D.C. Outlook: Compromise on energy vital

Published 12:00 am Monday, May 13, 2002


As the Congress considers our national energy policy, the debate is already deteriorating into Washington’s version of the “blame game,” with both sides taking the position: my way or no way.

Many Republicans accuse Democrats of wanting to conserve their way out of energy shortages. And many Democrats accuse Republicans of wanting to drill their way toward energy independence, with no regard for the environment.

Well, both sides are right. And both are wrong.

The good news is we all agree – no small feat in Washington – this nation is too dependent on foreign oil and our addiction is only worsening. The United States imports 57 percent of our oil, a level dangerous to both our economic and our national security.

A balanced energy policy should include conservation, investments in alternative fuel sources, such as geothermal and solar power, and funding for renewable energy programs and fuel-efficient vehicles. In February, I voted to provide more than $6 billion in tax incentives to encourage energy-saving activities.

Alternatives to traditional energy sources alone, however, cannot wean America off a diet rich in foreign oil, but low in domestic production. A balanced energy policy is not balanced unless it also includes drilling and exploration in our own country.

The United States is more dependent on foreign oil than at any other time in our history. The Department of Energy estimates that our reliance on foreign energy will approach 64 percent in 20 years.

To counter this dangerous trend, we must explore for new supplies of oil and gas. I believe the Senate should approve responsible and contained drilling in the Arctic National Wildlife Refuge, America’s best bet for a major new oil find.

The coastal plain of ANWR could contain the single-largest supply of crude oil ever discovered in the United States. According to the U.S. Geological Survey, the coastal plain could yield as much as 16 billion barrels of recoverable fuel, the equivalent of 30 years of Saudi energy imports.

Contrary to popular belief, ANWR was never intended to be off-limits to oil production. In 1981, Congress and President Carter indentified a small portion of ANWR’s coastal plain as an area to be made available for future oil and gas exploration.

I have visited ANWR in the winter and summer, and I believe limited exploration on the coastal plain is consistent with a balanced approach because with modern technology drilling and development are sensitive to both ecology and to local concerns. Energy development enjoys the support of the people of Alaska and can be done, today, without damaging Alaska’s ecosystem.

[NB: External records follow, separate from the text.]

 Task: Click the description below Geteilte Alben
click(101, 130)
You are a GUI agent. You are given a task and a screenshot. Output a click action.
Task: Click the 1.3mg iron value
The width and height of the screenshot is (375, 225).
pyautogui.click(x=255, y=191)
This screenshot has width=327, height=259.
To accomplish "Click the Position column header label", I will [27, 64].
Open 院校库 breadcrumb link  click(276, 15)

My own state of Louisiana has a 60-year track record of producing oil and gas in ecosystems far more fragile and sensitive than the desolate tundra of the coastal plain of Alaska.

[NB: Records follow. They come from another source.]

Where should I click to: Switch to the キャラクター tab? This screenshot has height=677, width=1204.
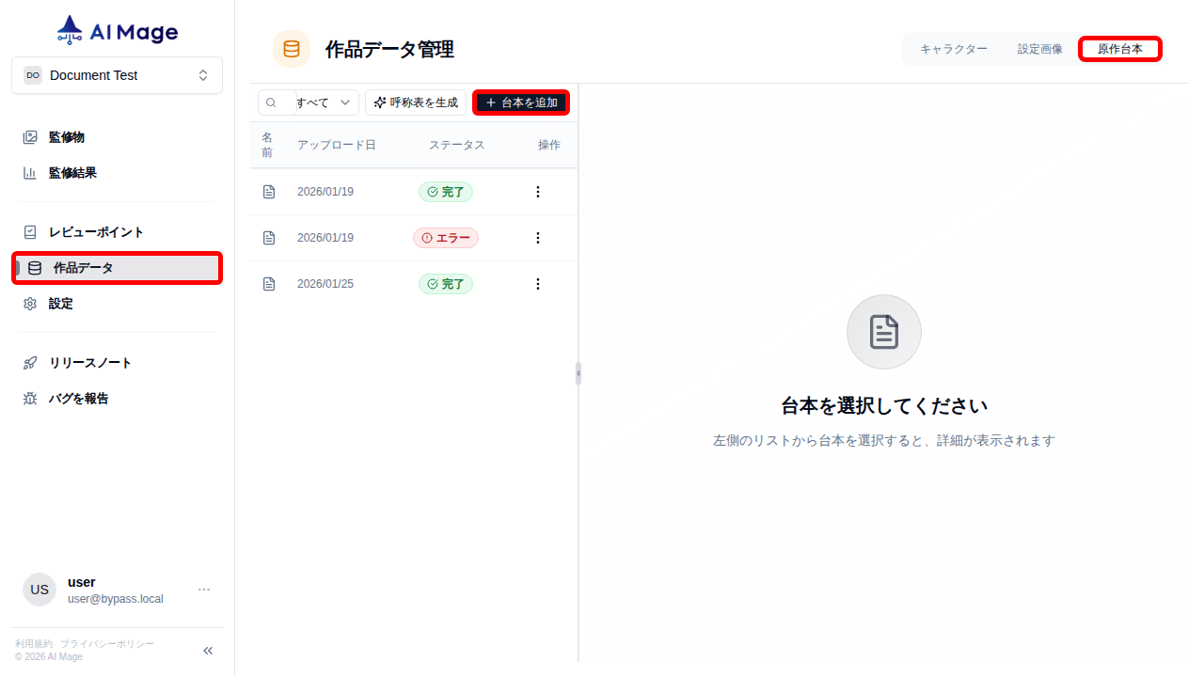pyautogui.click(x=954, y=48)
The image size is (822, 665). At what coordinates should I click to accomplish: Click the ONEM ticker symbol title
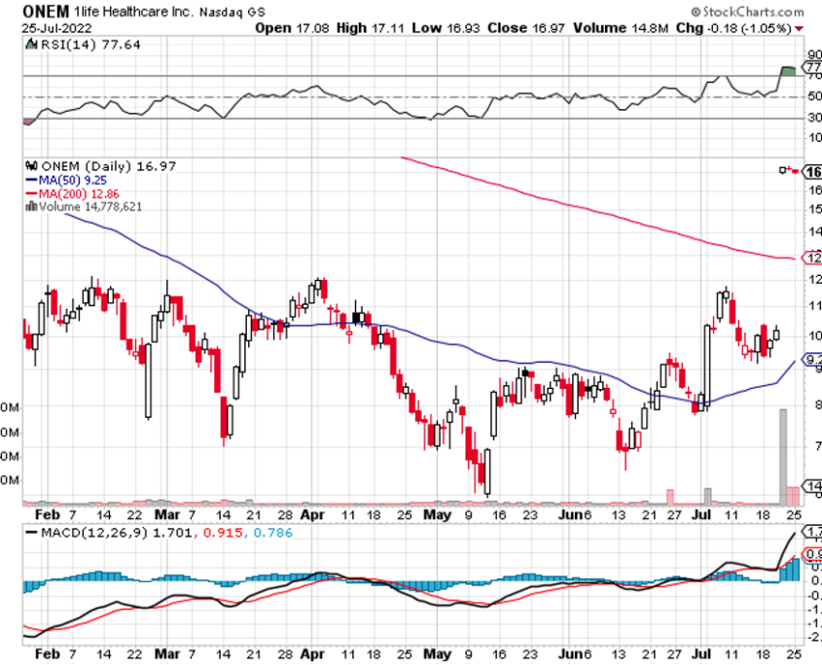coord(43,11)
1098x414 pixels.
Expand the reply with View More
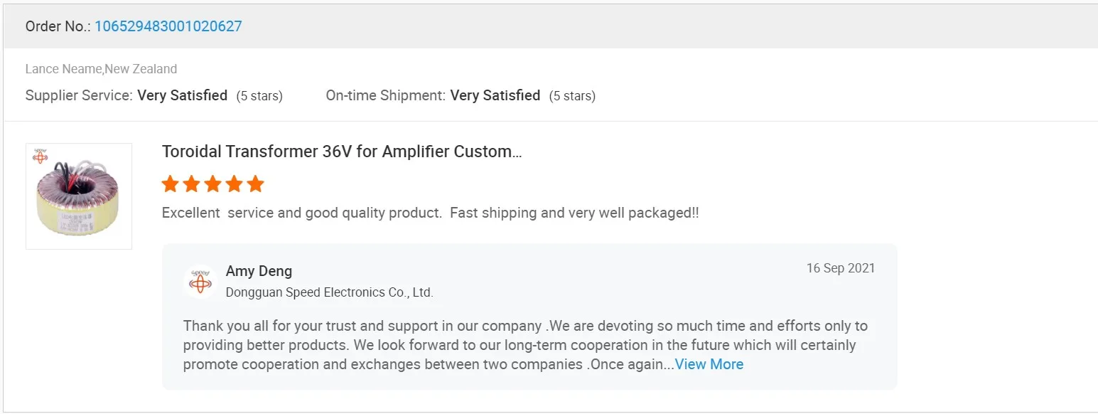[709, 364]
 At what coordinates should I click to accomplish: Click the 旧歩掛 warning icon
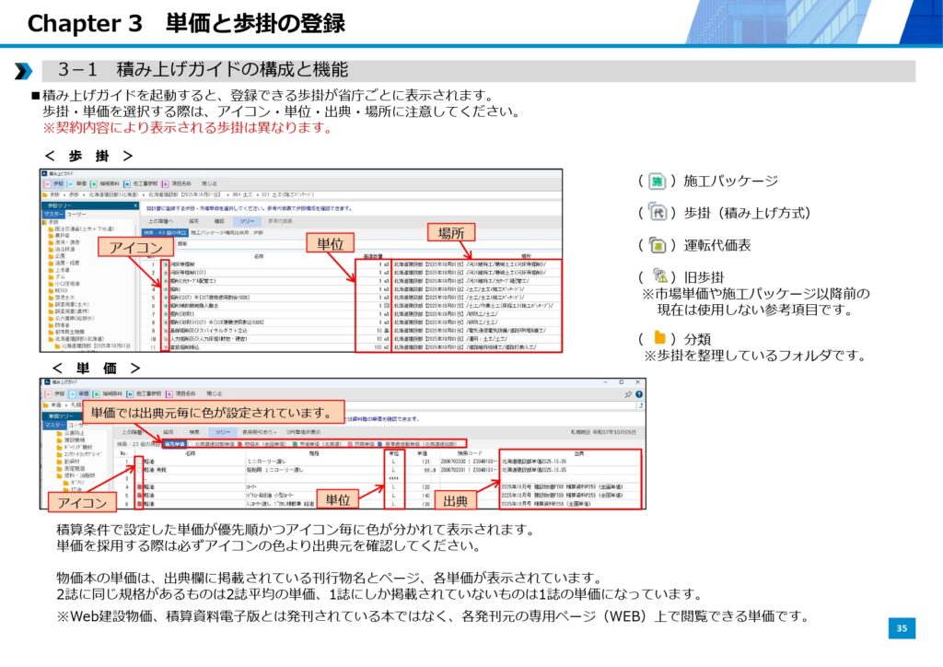[658, 277]
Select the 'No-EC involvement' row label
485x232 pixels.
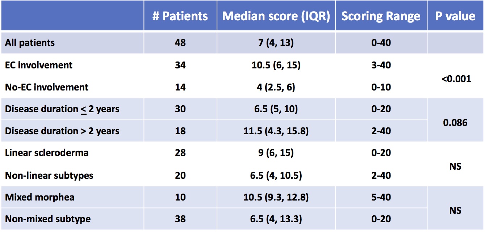(47, 87)
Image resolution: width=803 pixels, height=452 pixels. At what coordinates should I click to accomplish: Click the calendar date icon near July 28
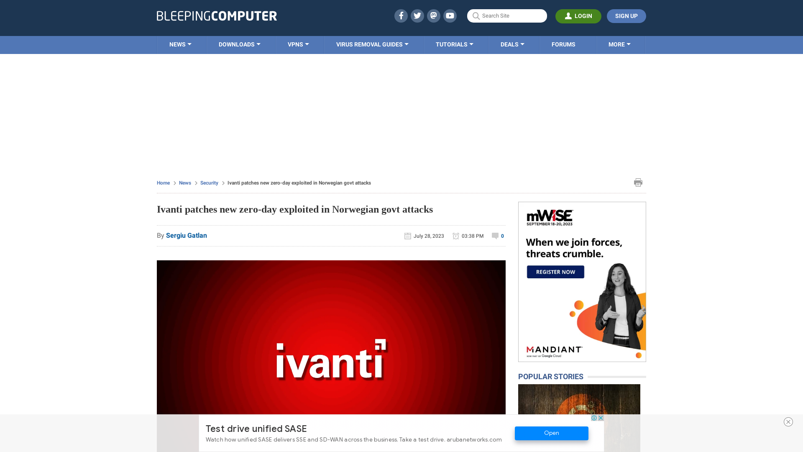[x=408, y=236]
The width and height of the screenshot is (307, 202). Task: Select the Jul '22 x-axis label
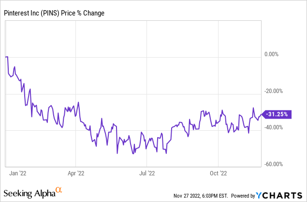click(146, 172)
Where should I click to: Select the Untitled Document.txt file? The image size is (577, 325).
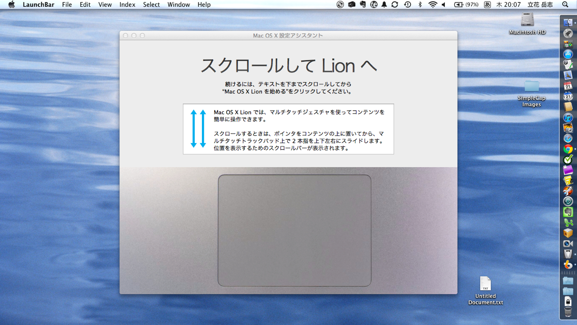coord(485,284)
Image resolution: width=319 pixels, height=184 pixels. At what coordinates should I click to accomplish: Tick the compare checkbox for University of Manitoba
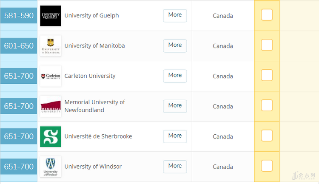(x=267, y=45)
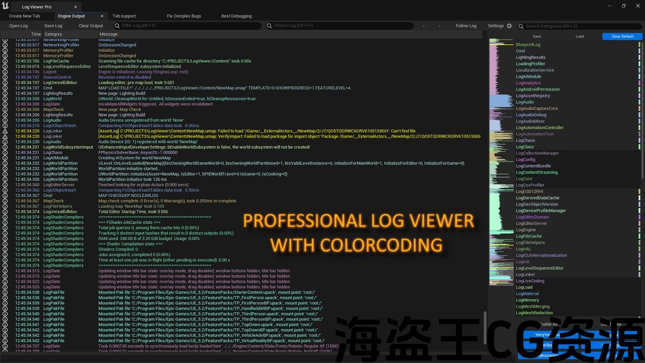Toggle the BlueprintLog category filter

(528, 45)
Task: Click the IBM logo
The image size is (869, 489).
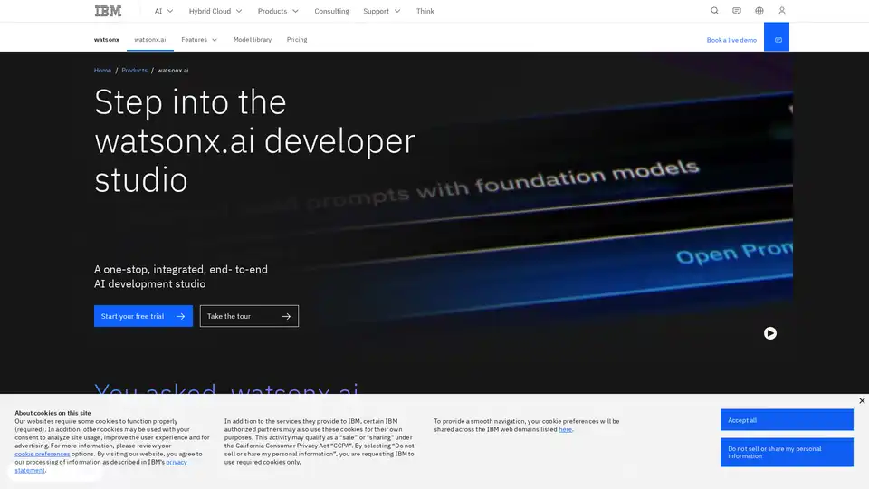Action: 106,11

The vast majority of ANWR – the portions that are truly wilderness – would be completely undisturbed by drilling. New drilling technologies would minimize the so-called footprint to just 2,000 acres on an area 19 million acres large, roughly the size of Maine.

Our entire nation will reap tangible economic benefits from the development of the coastal plain of ANWR. Oil development could create 735,000 diverse jobs and generate billions of dollars for the federal government through lease-sale receipts and tax revenue.

Congress has a dangerous habit of formulating energy policy only when confronted with a crisis or a disruption in oil supplies. Then, after the crisis wanes, our reliance on the Middle East for energy continues to grow – including energy imports from nations identified by President Bush as the “Axis of Evil.”

We have a unique opportunity this year for a reasonable compromise that will create a balanced national energy policy and reverse our growing reliance on foreign energy, a trend that puts the security of our nation at risk.

There is no good reason to wait for the next energy crisis – and there will be another crisis – before we craft an energy policy. We know alternative sources and increased domestic exploration both belong in a comprehensive national energy policy. These long-term solutions are long overdue and will take years to develop.

Reducing our dependence on foreign oil must be our goal, for both economic and security reasons. The solution lies in a sensible balance of conservation and production.

JOHN BREAUX represents Louisiana in the United States Senate.